Top of Material for this exercise

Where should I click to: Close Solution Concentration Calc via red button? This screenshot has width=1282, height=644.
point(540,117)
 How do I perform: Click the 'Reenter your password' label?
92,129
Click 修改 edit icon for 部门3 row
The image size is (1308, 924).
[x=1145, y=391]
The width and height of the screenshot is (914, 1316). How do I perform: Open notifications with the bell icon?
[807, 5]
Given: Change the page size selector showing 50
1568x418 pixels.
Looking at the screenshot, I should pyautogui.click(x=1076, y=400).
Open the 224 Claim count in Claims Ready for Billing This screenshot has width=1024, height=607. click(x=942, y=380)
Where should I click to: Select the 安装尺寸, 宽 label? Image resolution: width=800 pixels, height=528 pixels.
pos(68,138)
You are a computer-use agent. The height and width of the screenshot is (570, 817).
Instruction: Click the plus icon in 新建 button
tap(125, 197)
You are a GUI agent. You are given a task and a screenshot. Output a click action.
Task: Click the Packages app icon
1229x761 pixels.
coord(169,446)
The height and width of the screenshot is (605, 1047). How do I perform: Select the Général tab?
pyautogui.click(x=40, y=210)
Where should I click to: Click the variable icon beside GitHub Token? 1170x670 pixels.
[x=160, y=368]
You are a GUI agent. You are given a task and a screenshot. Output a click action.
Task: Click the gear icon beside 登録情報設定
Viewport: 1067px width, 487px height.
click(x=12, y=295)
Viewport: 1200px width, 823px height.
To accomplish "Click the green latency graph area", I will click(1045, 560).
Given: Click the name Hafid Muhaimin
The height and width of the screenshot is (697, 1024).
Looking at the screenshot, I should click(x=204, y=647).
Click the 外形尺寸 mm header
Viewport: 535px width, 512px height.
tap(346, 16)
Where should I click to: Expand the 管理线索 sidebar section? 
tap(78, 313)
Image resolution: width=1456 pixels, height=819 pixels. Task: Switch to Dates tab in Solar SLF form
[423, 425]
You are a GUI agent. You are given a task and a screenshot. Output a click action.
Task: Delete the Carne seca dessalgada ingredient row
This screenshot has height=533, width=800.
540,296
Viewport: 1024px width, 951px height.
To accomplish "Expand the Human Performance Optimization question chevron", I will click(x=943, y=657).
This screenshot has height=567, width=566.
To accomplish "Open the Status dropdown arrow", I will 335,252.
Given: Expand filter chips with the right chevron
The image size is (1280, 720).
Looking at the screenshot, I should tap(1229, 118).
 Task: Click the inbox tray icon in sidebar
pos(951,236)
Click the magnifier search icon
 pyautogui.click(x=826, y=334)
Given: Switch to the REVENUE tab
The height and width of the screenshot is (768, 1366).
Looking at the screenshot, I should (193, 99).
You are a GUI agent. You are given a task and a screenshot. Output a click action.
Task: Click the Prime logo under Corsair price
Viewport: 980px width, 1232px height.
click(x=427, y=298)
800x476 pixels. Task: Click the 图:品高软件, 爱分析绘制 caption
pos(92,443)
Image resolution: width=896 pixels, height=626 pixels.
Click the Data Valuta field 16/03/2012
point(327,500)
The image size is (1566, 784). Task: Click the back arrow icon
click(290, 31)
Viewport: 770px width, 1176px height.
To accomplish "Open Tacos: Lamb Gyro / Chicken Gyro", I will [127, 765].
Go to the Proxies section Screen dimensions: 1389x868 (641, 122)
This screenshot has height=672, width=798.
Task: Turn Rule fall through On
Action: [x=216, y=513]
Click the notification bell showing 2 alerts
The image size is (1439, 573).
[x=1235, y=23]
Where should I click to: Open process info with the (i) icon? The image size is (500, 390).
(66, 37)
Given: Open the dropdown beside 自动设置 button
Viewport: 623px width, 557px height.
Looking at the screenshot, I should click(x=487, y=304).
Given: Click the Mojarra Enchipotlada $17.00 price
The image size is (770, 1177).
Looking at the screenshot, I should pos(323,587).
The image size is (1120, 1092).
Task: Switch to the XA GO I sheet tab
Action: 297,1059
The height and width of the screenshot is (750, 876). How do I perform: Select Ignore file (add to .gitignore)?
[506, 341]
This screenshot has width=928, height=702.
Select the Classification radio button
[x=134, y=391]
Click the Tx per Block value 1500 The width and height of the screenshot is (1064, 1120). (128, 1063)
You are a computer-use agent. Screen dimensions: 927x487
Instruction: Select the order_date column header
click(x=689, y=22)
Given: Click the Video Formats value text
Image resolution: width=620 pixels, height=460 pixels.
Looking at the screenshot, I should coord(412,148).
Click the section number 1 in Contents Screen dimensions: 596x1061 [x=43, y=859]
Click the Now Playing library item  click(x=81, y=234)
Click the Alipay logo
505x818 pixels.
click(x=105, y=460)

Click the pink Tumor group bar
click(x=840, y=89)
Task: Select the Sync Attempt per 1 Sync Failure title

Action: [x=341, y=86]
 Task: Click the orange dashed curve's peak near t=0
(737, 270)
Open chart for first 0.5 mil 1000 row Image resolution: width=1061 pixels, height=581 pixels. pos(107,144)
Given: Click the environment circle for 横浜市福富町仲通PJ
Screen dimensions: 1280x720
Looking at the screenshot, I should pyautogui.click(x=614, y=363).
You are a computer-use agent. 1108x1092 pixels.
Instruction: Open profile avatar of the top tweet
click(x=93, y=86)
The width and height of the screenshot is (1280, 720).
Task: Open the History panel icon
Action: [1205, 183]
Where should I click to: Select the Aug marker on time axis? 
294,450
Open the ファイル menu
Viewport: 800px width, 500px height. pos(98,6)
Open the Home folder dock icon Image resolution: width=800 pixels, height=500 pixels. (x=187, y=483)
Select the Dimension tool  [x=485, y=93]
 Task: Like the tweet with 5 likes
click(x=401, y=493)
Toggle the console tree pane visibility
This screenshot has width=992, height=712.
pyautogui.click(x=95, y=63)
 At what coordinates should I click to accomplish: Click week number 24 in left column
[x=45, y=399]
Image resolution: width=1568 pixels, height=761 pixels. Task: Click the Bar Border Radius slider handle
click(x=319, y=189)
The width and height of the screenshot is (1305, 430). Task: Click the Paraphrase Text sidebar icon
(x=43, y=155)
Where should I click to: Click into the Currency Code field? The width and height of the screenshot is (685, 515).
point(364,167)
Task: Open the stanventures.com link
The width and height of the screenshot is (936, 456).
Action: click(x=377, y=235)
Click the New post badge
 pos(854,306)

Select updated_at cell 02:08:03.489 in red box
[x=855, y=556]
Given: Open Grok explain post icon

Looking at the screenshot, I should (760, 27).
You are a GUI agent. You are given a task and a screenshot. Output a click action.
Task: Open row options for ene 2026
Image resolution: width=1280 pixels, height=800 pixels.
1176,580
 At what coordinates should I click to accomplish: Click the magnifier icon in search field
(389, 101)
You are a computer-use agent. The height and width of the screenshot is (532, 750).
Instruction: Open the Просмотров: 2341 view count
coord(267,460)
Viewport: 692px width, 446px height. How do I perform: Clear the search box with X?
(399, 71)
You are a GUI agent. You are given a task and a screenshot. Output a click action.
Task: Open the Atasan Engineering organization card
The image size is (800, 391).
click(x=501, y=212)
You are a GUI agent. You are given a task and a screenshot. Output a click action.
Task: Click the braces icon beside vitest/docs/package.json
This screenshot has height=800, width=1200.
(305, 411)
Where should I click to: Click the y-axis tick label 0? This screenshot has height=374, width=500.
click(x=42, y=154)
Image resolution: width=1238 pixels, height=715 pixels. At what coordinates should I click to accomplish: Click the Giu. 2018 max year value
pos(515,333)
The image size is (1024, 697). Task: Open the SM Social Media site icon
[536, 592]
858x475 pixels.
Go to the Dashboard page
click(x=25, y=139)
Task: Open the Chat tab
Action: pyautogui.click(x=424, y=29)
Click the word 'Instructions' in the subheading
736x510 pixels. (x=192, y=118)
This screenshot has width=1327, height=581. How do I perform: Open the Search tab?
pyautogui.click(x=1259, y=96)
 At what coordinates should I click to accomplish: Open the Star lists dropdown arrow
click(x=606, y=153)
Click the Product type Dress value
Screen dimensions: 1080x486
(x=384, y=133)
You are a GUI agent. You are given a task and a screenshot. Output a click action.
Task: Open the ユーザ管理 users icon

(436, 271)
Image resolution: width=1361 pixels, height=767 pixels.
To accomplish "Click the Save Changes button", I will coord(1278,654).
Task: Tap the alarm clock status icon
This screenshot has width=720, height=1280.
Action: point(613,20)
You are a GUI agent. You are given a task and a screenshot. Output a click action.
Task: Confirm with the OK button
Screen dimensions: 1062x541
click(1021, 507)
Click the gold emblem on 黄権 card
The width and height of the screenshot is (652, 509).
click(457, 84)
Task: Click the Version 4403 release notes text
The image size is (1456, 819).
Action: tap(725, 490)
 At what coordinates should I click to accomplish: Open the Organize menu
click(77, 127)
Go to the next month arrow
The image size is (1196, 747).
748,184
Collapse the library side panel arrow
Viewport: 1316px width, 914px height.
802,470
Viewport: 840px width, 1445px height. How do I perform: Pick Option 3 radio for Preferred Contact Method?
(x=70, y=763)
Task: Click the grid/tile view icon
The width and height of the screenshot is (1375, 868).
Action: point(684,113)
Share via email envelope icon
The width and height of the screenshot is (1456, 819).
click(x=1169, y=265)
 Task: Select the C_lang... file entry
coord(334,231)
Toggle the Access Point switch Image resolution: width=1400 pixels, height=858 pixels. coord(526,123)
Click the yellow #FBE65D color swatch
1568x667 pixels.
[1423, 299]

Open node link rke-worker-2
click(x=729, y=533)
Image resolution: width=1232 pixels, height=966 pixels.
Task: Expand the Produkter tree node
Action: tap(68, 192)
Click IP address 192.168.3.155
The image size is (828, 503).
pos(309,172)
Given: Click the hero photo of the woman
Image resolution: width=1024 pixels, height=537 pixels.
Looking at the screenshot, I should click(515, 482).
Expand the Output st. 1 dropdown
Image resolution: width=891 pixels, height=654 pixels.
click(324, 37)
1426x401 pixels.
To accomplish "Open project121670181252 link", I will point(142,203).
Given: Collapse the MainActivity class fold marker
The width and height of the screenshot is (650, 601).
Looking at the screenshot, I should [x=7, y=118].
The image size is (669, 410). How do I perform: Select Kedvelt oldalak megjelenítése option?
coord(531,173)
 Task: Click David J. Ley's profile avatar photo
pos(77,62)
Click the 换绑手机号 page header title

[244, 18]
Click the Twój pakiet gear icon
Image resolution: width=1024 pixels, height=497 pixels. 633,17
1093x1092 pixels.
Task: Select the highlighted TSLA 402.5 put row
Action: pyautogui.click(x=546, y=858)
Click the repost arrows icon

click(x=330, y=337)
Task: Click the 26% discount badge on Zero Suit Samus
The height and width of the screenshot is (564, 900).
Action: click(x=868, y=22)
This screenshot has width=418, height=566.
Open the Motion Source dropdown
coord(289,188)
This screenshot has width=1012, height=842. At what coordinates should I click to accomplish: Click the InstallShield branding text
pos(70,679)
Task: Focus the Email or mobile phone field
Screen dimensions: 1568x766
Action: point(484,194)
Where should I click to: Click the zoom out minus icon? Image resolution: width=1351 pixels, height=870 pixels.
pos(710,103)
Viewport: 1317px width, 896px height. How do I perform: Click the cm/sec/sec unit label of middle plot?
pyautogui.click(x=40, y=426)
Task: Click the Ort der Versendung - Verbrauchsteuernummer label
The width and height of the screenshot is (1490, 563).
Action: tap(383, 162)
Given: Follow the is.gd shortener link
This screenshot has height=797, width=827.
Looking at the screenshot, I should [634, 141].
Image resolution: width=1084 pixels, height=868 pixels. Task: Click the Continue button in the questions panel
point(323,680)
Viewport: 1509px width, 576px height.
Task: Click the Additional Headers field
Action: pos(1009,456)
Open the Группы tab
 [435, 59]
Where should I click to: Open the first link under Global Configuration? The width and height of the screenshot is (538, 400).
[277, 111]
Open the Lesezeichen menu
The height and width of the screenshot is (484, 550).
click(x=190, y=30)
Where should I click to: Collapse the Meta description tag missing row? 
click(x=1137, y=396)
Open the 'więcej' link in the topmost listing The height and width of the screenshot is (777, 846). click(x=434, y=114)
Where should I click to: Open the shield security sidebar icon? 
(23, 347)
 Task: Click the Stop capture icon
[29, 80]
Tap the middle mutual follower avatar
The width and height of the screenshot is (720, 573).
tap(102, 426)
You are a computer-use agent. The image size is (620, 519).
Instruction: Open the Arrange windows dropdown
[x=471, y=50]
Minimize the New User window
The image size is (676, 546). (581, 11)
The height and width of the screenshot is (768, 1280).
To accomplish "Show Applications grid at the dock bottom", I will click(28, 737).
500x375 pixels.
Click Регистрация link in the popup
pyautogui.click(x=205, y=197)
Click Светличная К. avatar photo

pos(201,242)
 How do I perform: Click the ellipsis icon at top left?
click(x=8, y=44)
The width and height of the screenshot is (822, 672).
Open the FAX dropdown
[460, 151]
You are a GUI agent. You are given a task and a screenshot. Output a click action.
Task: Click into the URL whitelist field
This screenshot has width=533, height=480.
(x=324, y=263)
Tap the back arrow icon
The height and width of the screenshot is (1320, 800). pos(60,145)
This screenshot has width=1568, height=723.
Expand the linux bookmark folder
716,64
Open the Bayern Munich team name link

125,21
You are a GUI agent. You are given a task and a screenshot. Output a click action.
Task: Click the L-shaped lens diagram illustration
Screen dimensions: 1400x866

Bottom of Material for this exercise

Give the number of lines in the entries that contain "dock", and add nothing.

* **Solved problem**:
2